- TASK ITEM
Exactly reproduce the lines from the one holding "The image size is (1259, 952)." through the end of the records, including both boundary lines but no pictures.

'''

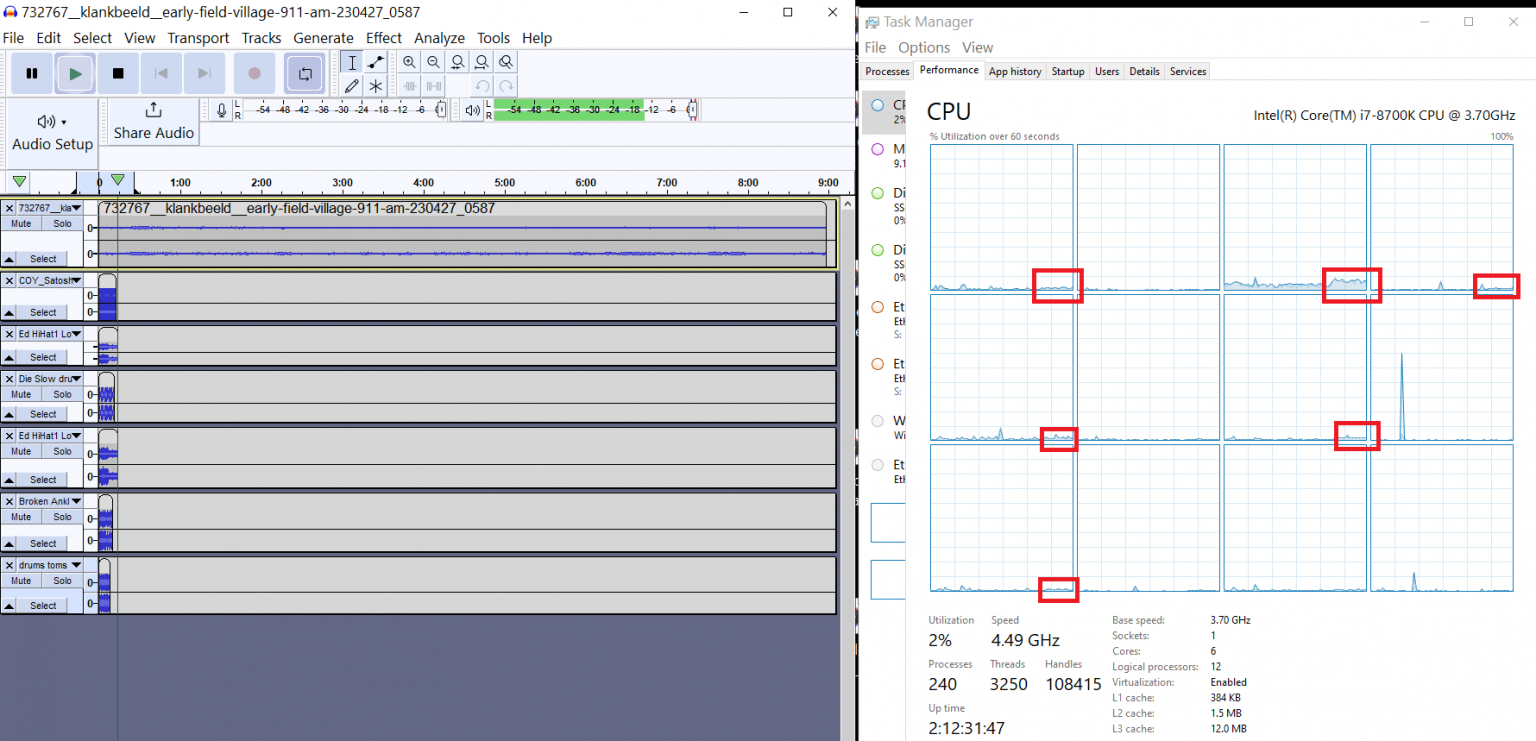Open the COY_Satosh track name dropdown
This screenshot has height=741, width=1536.
pos(76,280)
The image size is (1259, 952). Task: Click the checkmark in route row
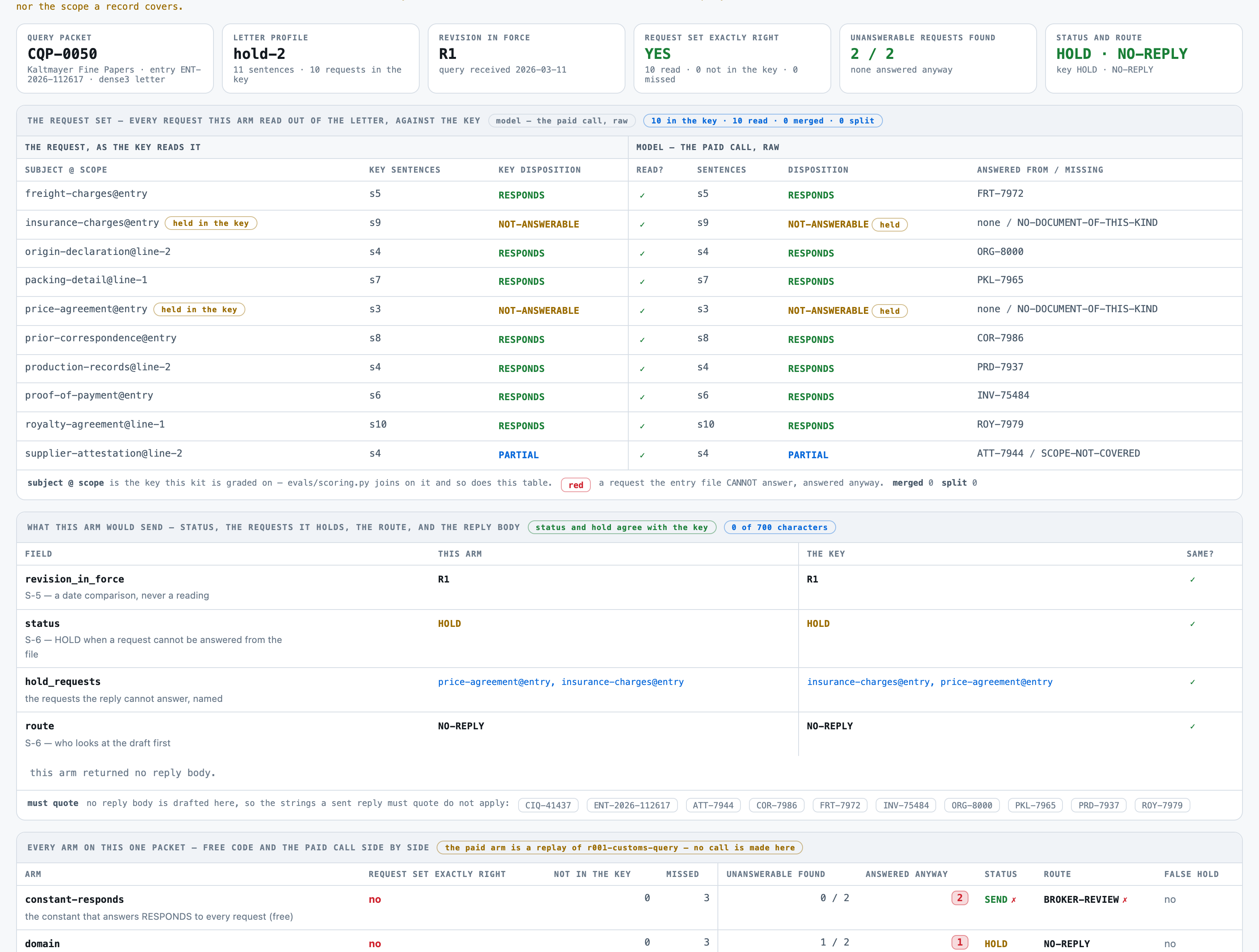(x=1192, y=726)
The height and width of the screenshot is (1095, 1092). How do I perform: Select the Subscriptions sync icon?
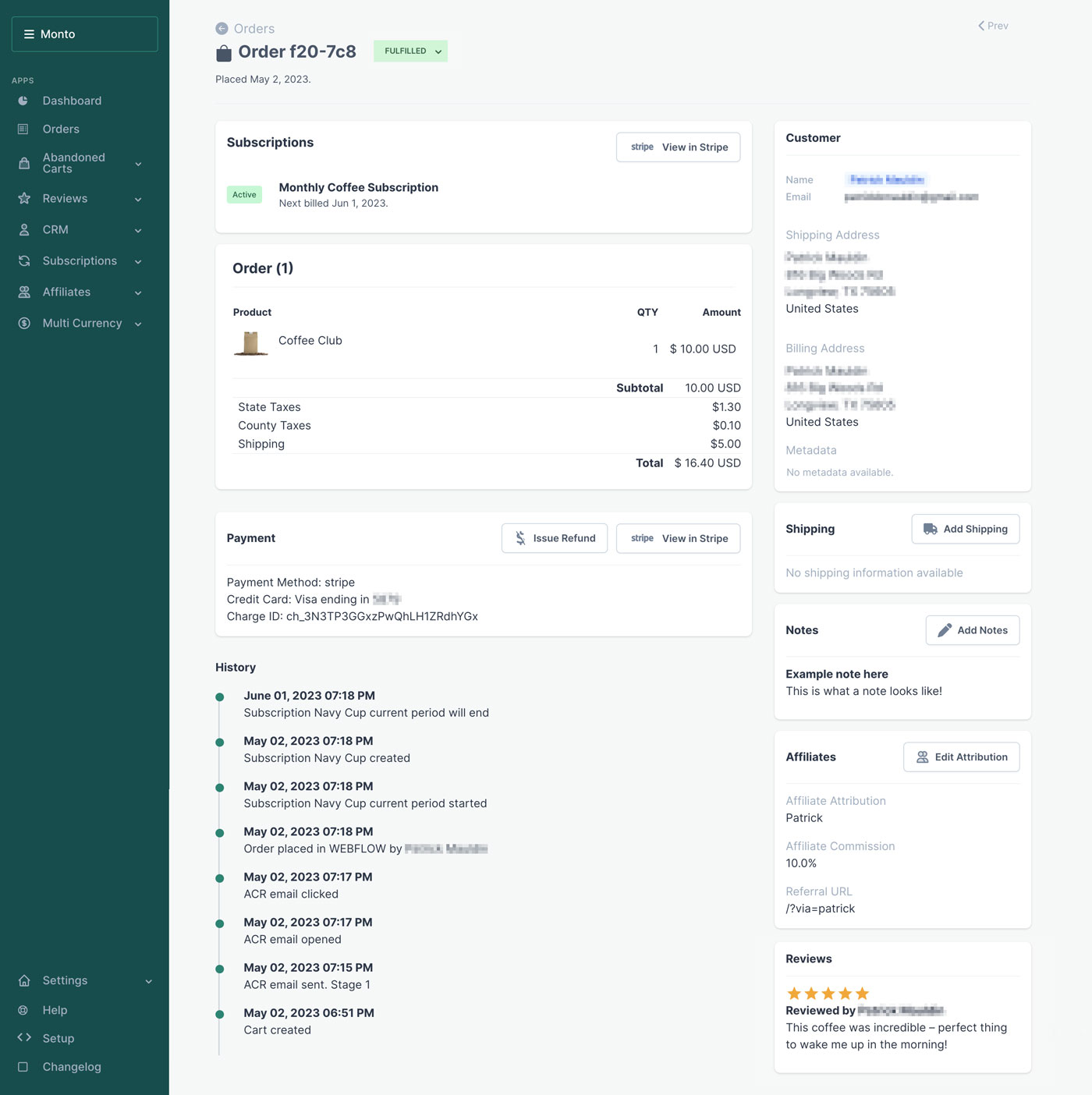[24, 260]
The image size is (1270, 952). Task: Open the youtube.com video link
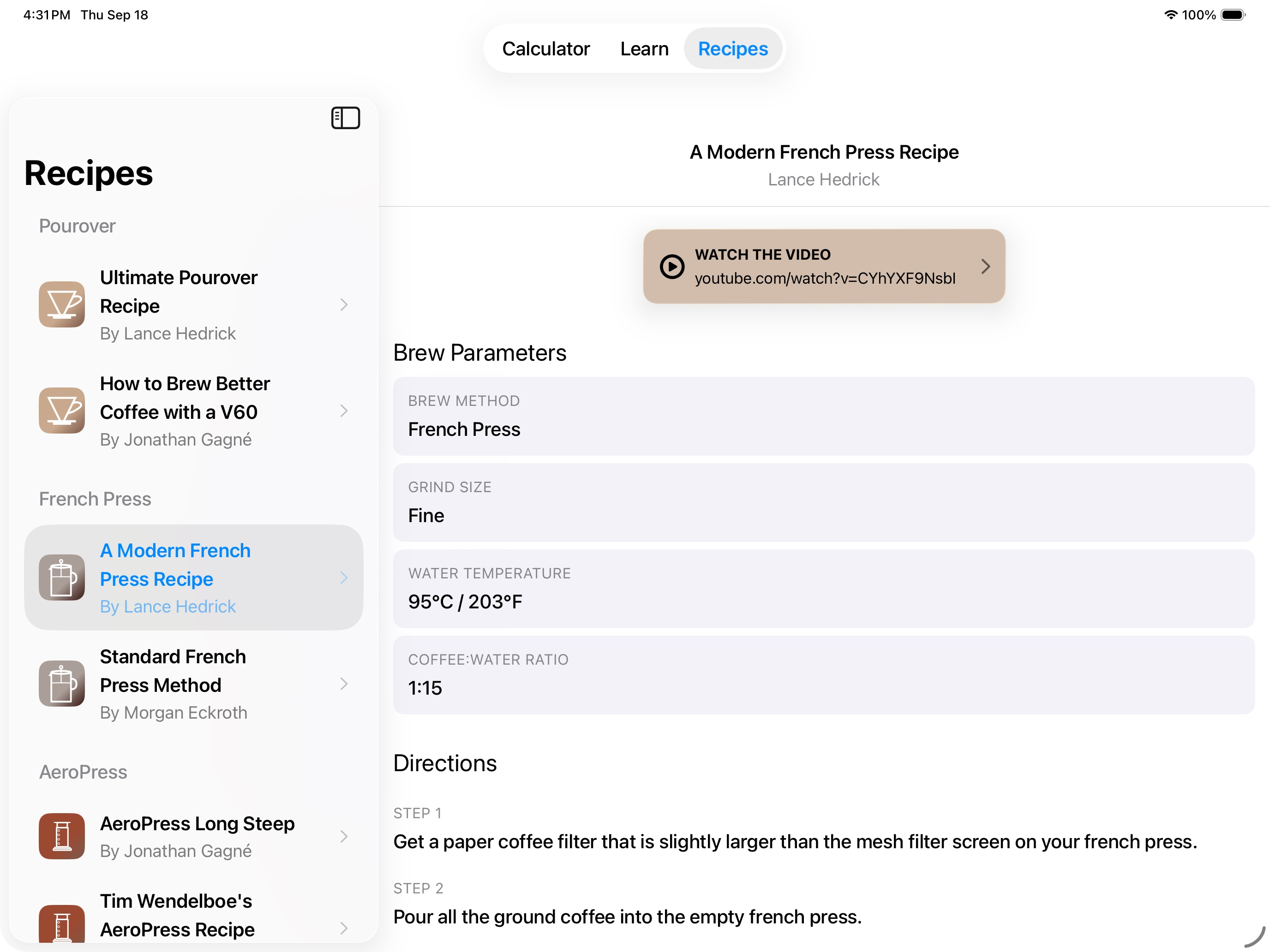[825, 278]
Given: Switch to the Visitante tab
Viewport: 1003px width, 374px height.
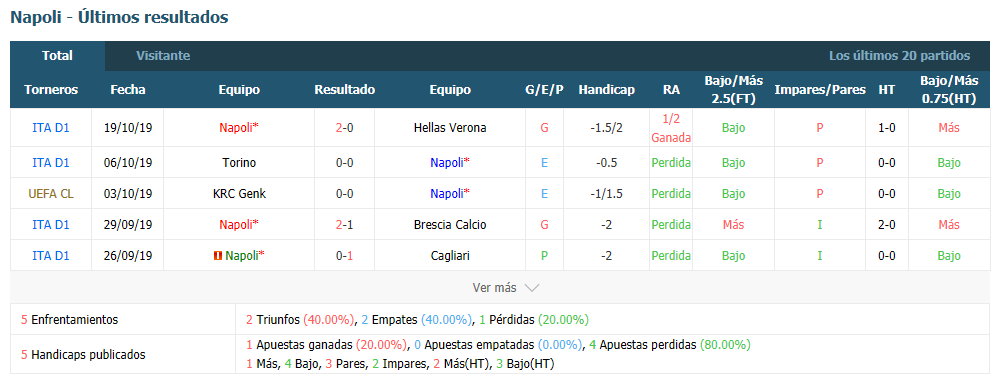Looking at the screenshot, I should click(x=163, y=56).

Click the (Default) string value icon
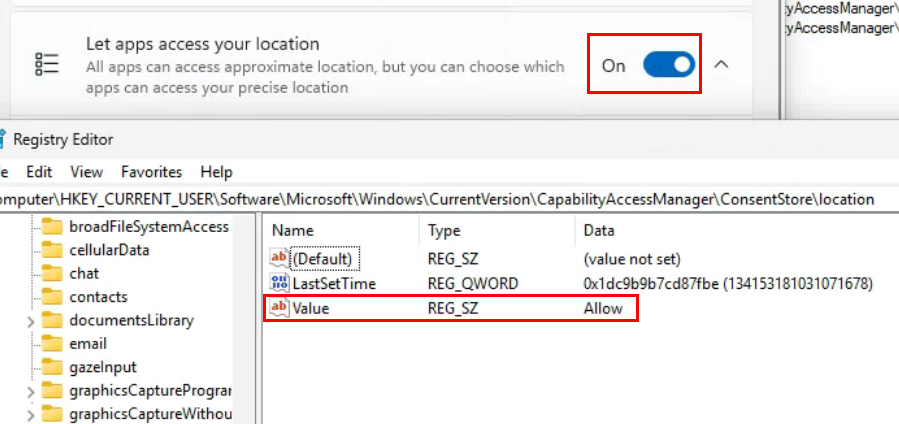tap(279, 258)
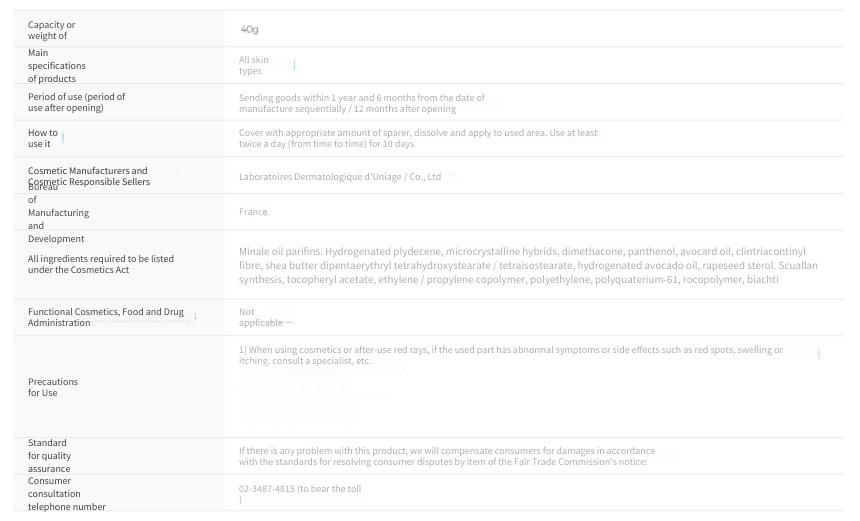Select 'All ingredients required to be listed' label
The image size is (860, 521).
tap(100, 264)
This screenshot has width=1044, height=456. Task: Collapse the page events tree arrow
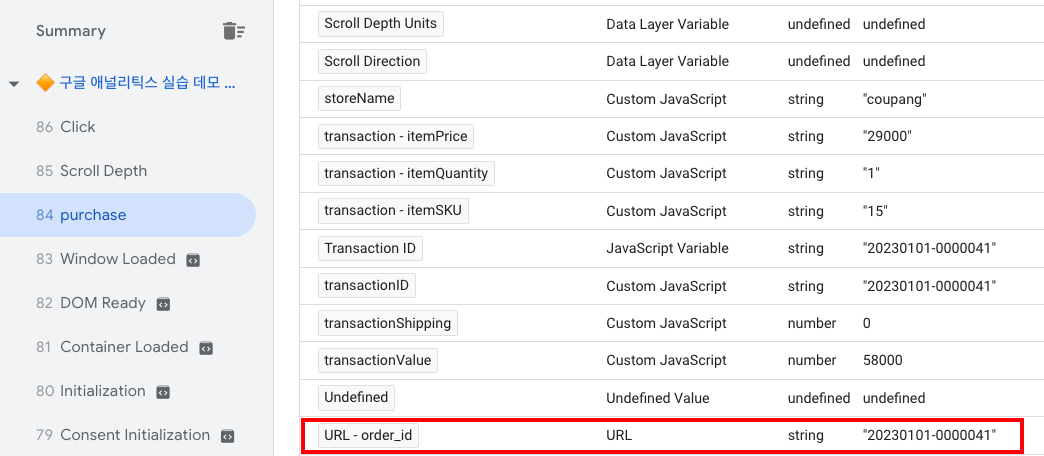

'''

- RESULT BELOW
The image size is (1259, 952). Task: Click the checkmark in route row
(x=1192, y=726)
The height and width of the screenshot is (1095, 1092). How do I perform: Select the Subscriptions sync icon?
[24, 260]
The image size is (1270, 952). Task: Open the youtube.com video link
[825, 278]
Given: Switch to the Visitante tab
Viewport: 1003px width, 374px height.
Looking at the screenshot, I should click(x=163, y=56).

Click the (Default) string value icon
tap(279, 258)
Select 'All ingredients required to be listed' label
The image size is (860, 521).
tap(100, 264)
This screenshot has width=1044, height=456. Task: Collapse the page events tree arrow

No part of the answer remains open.